● Direction A
Do these statements agree with the passage on innovation centers below? Answer yes or no for each and quote the deciding words. (i) Open Business Models was released in December 2006. (ii) The Kauffman Foundation grant runs for three years. (iii) The Brussels conference took place on October 8, 2004.

● Passage to read
The Center for Open Innovation (COI) conducts scholarly research on more open, distributed models for organizing and managing technology and innovation. Henry Chesbrough, the Executive Director of COI and adjunct professor at the Haas School of Business, was included in the top 50 innovators of 2003 chosen by Scientific American for accomplishments in research, business or policymaking that demonstrated outstanding technological leadership. strategy+business magazine named Chesbrough’s book "Open Innovation: The New Imperative for Creating and Profiting from Technology" among the best business books and the top book on innovation of 2003.
An excerpt from Open Innovation: “In many industries today, the logic supporting an internally oriented, centralized approach to research and development has become obsolete. Useful knowledge is widespread in many industries, and ideas must be used with alacrity if they are not to be lost. These factors create the new logic of Open Innovation, which embraces external ideas and knowledge in conjunction with internal R&D. This logic offers new ways to create value, along with the continuing need to claim a portion of that value.”
In a new book that already has drawn glowing reviews, Chesbrough calls on companies to break down their walls to foster innovation. Released in December 2006, Open Business Models: How to Thrive in the New Innovation Landscape, already has received a Wall Street Journal review calling the book, "one that B-school students and lay readers alike will enjoy." BusinessWeek also included it on its list of the 10 best innovation and design books of 2006.
Associate Director of the Institute David Mowery, along with leading innovation scholars Jan Fagerberg and Richard Nelson, edited the Oxford Handbook of Innovation, recently published by Oxford University Press. This volume carefully designs and selects twenty-one contributions from leading academic experts within their particular field, each focusing on a specific aspect of innovation. . It provides academics and students with a comprehensive and holistic understanding of the phenomenon of innovation. An international conference on innovation entitled "Research, innovation and economic performance -What do we know and where are we heading?" was held in Brussels on October 8, 2004 to mark the launch of the Handbook.
The Lester Center for Entrepreneurship and Innovation, the primary locus for the study and promotion of entrepreneurship and innovation in management and new enterprise development at UC Berkeley, continues its program leadership with its ranking in the top 13 of the top 50 national entrepreneurial colleges for 2004 by Entrepreneur Magazine.
The Lester Center has also expanded its research programs with a $600,000 two-year grant from the Ewing Marion Kauffman Foundation to investigate the causes and consequences of entrepreneurship in the United States. Led by John Freeman, research director of the Lester Center, the " Causes and Consequences of Entrepreneurship in the United States" project will support the research of faculty and doctoral candidates across various departments at UC Berkeley. With the recent expansion of research activity, the Lester Center’s programs have established great strength in all major functional areas of instruction, research, and public service.
The major trend informing the development of the Lester Center’s programs is pervasive globalization. Entrepreneurship today is no longer a concern of local or national scope but requires consideration of global markets and trends. Moreover, the globalization of entrepreneurship extends beyond the developed economies of Europe and Asia to include third-world nations. One of the Lester Center’s major new programs, the Intel+Berkeley Technology Entrepreneurship Challenge, invited entrepreneurial teams from Russia, Mexico, Singapore, and the United States. Co-hosted by the Lester Center and Intel Corporation, the Challenge seeks to identify ventures that promise the greatest positive impact on society through the commercialization of new and truly innovative technologies. Intel and the Lester Center are extending the global entrepreneurship concept to teaching through the Technology Entrepreneurship- Theory To Practice program. The goal of the program is to foster entrepreneurship education around the world, helping to create innovative business people with cross-disciplinary skills, technical expertise, and the ability to seize market opportunities. Intel is sponsoring two-day seminars to be held in five venues in Brazil, China, India, and Europe during 2006. Attending each seminar will be 15-20 faculty members from several colleges and universities in those regions. The Lester Center manages both the teaching program and the Challenge as mutually supporting activities where the concepts and importance of entrepreneurship are reinforced for both teachers and students.

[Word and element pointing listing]
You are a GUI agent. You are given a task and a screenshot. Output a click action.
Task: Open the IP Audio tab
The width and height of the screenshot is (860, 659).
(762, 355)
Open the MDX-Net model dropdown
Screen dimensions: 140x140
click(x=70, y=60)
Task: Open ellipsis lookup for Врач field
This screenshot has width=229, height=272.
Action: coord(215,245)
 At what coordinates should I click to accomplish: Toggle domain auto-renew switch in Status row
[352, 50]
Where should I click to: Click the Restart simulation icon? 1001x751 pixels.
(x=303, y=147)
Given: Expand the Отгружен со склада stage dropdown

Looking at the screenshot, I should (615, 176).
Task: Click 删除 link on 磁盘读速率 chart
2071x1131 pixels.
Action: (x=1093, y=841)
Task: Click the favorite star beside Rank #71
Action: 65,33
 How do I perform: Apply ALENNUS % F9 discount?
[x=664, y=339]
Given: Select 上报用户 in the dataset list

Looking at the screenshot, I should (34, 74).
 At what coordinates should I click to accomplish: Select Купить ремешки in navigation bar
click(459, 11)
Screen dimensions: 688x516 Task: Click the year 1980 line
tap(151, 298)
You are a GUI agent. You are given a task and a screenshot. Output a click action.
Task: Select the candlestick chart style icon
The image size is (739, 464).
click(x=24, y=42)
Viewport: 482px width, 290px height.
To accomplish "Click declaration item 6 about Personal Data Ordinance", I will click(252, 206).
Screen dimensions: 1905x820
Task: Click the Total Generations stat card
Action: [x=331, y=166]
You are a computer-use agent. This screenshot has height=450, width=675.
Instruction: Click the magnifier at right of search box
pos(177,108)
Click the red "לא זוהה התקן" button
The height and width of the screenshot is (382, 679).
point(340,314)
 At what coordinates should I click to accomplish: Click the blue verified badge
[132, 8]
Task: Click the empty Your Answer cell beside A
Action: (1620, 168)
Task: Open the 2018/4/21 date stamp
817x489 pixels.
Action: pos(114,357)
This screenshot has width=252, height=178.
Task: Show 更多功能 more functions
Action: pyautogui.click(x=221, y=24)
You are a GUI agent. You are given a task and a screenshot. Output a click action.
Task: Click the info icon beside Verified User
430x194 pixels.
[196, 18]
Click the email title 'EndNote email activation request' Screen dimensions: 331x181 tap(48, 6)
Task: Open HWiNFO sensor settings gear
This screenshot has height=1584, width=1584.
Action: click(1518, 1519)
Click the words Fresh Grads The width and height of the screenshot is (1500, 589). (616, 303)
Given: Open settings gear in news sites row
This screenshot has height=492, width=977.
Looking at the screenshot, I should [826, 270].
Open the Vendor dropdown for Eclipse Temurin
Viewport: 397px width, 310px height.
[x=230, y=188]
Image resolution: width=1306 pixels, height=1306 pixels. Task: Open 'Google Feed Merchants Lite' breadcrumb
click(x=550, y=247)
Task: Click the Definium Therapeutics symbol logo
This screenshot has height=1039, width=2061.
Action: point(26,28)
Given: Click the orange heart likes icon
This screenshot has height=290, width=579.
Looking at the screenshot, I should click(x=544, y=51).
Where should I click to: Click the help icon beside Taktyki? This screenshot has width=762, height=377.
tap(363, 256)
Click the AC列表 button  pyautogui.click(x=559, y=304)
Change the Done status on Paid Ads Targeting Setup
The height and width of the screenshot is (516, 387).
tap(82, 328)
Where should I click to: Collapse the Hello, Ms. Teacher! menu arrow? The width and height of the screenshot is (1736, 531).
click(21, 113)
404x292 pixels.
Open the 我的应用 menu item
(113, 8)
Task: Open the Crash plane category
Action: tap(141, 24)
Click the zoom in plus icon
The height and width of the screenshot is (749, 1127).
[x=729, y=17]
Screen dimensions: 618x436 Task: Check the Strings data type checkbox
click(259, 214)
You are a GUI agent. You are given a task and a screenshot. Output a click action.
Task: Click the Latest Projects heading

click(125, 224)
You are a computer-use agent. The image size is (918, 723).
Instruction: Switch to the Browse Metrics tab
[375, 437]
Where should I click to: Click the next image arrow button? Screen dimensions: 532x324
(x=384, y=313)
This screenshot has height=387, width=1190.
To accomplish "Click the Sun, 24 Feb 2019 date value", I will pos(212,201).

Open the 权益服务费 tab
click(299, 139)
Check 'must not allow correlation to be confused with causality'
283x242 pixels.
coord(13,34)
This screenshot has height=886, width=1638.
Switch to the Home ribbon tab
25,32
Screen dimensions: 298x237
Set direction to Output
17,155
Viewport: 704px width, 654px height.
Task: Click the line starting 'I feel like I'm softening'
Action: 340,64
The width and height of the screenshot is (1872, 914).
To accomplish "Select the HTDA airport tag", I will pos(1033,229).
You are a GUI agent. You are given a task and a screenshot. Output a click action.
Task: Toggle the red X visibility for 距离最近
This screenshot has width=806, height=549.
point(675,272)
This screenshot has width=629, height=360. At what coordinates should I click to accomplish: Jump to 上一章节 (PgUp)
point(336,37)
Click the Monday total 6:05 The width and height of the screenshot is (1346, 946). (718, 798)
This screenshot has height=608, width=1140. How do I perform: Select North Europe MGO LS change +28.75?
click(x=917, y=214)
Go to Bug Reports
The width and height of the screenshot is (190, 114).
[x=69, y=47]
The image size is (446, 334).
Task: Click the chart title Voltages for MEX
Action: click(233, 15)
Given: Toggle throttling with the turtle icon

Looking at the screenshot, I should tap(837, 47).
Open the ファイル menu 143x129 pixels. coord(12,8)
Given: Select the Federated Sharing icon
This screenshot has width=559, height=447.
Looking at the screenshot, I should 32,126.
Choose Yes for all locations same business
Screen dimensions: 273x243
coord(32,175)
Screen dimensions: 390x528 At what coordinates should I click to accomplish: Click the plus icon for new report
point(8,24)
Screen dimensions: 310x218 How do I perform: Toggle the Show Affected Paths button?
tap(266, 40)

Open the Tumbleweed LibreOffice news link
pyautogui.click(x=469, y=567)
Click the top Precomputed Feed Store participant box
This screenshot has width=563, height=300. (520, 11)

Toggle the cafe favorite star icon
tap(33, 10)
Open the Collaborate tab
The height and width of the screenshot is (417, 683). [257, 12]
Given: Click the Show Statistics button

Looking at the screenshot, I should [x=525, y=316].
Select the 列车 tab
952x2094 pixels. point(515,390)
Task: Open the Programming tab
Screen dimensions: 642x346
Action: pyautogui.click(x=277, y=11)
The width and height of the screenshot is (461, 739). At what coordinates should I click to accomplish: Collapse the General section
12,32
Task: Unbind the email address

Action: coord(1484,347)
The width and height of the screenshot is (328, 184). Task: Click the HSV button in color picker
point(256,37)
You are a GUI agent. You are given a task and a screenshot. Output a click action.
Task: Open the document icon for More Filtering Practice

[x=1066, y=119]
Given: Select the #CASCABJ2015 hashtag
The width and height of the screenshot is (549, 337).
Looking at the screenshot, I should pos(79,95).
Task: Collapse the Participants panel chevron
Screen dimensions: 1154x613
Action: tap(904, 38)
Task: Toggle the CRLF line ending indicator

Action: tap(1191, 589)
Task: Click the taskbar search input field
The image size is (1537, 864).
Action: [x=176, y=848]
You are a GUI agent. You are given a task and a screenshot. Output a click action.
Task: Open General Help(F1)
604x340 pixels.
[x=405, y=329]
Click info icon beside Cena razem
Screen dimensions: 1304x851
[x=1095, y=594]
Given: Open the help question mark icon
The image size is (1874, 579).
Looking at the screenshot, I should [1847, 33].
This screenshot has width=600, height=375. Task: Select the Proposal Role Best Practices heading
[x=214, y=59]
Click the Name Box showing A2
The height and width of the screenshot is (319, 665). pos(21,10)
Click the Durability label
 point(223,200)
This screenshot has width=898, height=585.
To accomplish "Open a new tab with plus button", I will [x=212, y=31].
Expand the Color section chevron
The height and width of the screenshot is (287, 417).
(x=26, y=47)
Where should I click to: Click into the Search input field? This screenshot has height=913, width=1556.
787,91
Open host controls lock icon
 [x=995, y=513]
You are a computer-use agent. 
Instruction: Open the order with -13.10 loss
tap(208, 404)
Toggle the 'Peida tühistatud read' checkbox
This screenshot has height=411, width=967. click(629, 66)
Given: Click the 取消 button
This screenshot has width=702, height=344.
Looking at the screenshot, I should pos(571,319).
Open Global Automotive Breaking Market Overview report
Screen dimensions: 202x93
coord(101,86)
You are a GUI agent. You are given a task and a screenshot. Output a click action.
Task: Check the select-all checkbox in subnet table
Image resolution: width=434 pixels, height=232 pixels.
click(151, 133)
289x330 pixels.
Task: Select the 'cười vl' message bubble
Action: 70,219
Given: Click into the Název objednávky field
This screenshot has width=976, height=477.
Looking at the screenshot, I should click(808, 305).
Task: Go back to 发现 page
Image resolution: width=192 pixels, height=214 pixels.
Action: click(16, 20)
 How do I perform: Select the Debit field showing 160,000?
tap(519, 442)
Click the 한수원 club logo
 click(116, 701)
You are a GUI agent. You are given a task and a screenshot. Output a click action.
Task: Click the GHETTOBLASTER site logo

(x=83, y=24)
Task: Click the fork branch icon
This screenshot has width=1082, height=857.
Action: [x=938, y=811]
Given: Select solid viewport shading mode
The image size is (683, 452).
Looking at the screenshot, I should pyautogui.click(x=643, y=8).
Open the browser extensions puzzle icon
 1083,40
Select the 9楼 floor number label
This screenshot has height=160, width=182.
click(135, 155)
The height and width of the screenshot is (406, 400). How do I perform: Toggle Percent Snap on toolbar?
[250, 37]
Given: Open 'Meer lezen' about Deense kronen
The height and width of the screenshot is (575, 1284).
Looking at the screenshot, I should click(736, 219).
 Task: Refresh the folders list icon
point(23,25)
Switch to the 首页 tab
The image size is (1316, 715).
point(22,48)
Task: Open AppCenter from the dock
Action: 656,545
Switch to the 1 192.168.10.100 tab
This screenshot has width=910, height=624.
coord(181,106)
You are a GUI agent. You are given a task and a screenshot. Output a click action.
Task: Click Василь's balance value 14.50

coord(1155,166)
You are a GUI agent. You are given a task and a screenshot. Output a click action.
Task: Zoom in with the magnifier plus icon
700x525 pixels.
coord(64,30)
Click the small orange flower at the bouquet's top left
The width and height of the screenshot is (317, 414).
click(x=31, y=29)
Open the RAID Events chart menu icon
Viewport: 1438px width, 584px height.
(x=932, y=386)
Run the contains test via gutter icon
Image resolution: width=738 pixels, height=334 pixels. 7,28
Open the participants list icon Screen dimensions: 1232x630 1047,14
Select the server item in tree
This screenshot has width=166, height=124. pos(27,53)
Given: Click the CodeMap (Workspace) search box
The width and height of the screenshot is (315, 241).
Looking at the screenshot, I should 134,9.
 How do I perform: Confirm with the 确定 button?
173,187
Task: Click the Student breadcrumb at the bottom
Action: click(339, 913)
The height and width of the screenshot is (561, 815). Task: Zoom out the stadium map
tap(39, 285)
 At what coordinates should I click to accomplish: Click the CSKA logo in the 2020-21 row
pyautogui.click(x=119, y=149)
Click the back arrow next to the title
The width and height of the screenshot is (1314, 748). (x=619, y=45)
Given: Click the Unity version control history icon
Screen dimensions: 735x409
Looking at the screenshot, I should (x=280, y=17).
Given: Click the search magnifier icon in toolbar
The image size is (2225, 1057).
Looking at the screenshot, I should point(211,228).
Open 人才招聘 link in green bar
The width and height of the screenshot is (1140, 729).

● Direction B
Please format the listing lines from the line with "Given: Click the search" up to and including the last line of the listing as a JSON list of strings, one string per line, with blank lines omitted.

● Answer A
(i) Yes: "Released in December 2006, Open Business Models"
(ii) No: "a $600,000 two-year grant"
(iii) Yes: "was held in Brussels on October 8, 2004"

● Answer B
[
  "Given: Click the search magnifier icon in toolbar",
  "The image size is (2225, 1057).",
  "Looking at the screenshot, I should point(211,228).",
  "Open 人才招聘 link in green bar",
  "The width and height of the screenshot is (1140, 729)."
]